=== Section Start ===

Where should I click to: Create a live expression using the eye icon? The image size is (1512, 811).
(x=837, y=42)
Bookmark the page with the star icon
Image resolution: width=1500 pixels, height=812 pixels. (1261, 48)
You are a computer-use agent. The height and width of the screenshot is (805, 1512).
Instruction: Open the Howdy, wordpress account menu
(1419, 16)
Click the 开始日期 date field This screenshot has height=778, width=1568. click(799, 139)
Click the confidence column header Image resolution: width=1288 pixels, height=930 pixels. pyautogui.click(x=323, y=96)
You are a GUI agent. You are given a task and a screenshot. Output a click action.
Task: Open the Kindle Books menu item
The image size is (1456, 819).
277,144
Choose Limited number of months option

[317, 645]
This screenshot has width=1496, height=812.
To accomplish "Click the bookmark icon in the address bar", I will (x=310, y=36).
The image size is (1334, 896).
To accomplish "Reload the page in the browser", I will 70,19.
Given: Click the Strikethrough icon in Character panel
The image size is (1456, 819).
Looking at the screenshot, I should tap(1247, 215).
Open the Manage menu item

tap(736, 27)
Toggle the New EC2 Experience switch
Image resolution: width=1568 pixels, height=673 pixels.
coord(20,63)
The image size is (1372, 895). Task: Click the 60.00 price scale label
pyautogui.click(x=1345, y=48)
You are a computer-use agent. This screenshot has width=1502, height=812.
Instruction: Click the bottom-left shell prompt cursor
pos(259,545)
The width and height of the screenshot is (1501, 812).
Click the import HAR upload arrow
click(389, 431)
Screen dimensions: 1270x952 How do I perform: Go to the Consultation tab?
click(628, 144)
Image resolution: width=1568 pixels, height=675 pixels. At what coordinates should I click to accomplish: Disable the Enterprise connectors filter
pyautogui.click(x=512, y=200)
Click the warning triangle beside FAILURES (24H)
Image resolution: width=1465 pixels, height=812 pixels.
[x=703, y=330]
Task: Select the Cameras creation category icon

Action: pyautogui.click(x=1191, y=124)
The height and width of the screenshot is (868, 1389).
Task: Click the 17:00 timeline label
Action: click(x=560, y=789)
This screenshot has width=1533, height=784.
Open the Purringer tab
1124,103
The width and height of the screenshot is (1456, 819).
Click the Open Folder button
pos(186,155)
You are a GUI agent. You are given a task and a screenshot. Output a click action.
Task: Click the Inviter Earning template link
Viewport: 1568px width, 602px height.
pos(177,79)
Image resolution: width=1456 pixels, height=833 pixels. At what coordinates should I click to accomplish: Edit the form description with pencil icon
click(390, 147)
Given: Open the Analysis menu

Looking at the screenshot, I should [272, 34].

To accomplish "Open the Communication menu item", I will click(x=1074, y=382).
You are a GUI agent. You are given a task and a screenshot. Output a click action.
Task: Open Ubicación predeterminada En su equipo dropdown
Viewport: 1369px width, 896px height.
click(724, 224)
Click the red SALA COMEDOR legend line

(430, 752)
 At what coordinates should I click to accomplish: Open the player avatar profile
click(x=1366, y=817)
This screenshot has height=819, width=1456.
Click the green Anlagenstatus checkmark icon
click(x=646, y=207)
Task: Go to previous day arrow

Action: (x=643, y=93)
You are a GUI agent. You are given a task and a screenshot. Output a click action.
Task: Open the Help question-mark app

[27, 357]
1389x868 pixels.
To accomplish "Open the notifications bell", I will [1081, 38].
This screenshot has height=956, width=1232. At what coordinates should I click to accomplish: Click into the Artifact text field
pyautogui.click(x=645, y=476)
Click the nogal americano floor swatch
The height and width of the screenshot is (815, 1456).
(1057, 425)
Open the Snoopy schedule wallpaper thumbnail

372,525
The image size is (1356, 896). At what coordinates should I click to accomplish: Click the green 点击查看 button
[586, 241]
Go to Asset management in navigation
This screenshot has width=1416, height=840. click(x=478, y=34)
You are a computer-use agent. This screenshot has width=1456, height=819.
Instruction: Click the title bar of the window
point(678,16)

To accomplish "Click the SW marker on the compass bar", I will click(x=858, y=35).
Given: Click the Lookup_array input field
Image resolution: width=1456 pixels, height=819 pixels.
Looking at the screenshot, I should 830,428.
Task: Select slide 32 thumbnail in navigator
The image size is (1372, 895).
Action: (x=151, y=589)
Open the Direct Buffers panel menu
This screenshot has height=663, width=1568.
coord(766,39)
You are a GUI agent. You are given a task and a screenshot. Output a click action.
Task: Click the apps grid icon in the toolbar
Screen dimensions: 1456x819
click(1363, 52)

=== Section End ===

Task requirements —
What is wanted is a copy of every line in the listing that includes the word "will".

Exercise result —
To accomplish "Click the bookmark icon in the address bar", I will (x=310, y=36).
To accomplish "Reload the page in the browser", I will 70,19.
To accomplish "Open the Communication menu item", I will click(x=1074, y=382).
To accomplish "Open the notifications bell", I will [1081, 38].
To accomplish "Click the SW marker on the compass bar", I will click(x=858, y=35).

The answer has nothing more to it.